And here's a little tip. When you can't tell one spec from another, go with the heavier unit. Yeah, it's simplistic, but it works; nine times out of ten, the heavier unit is better constructed and will probably sound better, too.

Speakers, Speakers, Everywhere

You can have the best surround-sound processor in the world and run through the cleanest and most powerful amplifier, but your system will sound horrible if you use the wrong or poor-quality speakers. Choosing the right speakers is essential to creating the best possible home theater experience; if you have any spare money in your home theater budget, there's no better place to spend the bucks than in upgrading your system's speakers!

While all speakers contain some type and combination of woofer and tweeter, there are several different types of speaker enclosure. Which type of enclosure you choose depends on your room, the space you have, and your personal tastes.

The three primary types of home theater speakers are

  • Floor-standing speakers These are speakers that are big enough to stand on the floor (either on their own, or with the help of speaker stands). Floor-standing speakers typically are larger than other types of speakers, reproduce a wider range of frequencies (including deep bass), and are quite efficient, producing more volume per watt. They're the best type of speakers for pure music reproduction. The downside of floor-standing speakers, of course, is that they take up valuable floor space, which may or may not be important to you.

  • Bookshelf speakers If you're working with limited space (including space within an audio/video cabinet), bookshelf speakers can be a more attractive alternative to floor-standing models. With bookshelf speakers, you get smaller speakers that take up less space (and can be mounted on stands or on shelves), good performance, and (in most instances) a smaller price tag. Some bookshelf speakers don't have a lot of oomph on the low end, and benefit from being paired with a powered subwoofer.

  • Satellite speakers Thanks to advances in speaker design, several manufacturers produce individual speakers that are small enough to fit in the palm of your hand. Think of these as mini-bookshelf speakers, if you like; they're small enough to be mounted or placed just about anywhere in the room. Despite the small size, some of these satellite speakers deliver surprisingly good performance. Any noticeable lack of bass inherent in the design is made up for by use of a separate subwoofer.

» ROWS:
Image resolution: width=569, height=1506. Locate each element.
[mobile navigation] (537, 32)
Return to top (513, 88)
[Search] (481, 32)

==

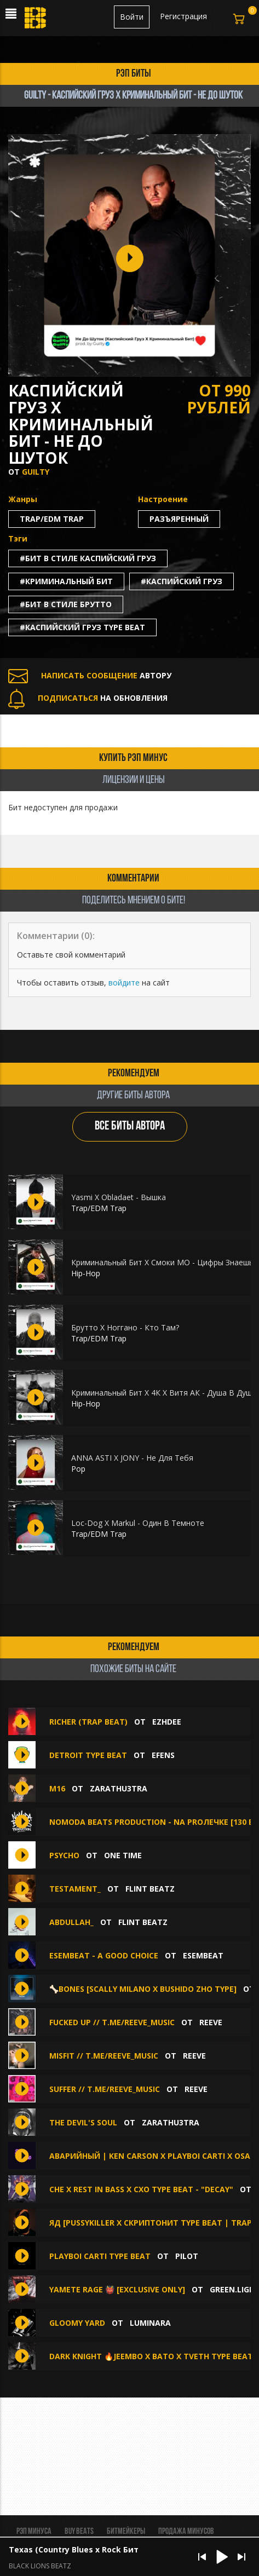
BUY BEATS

» EXERCISES:
**1.** List the three primary types of home theater speakers named in the home theater speaker text.
**2.** From the home theater speaker text, extract the part that opens with the words containing "And here's a" and closes with "sound better, too.".
The data has no connection to the home theater speaker text.

» EXERCISE ANSWERS:
**1.**
Floor-standing speakers
Bookshelf speakers
Satellite speakers

**2.**
And here's a little tip. When you can't tell one spec from another, go with the heavier unit. Yeah, it's simplistic, but it works; nine times out of ten, the heavier unit is better constructed and will probably sound better, too.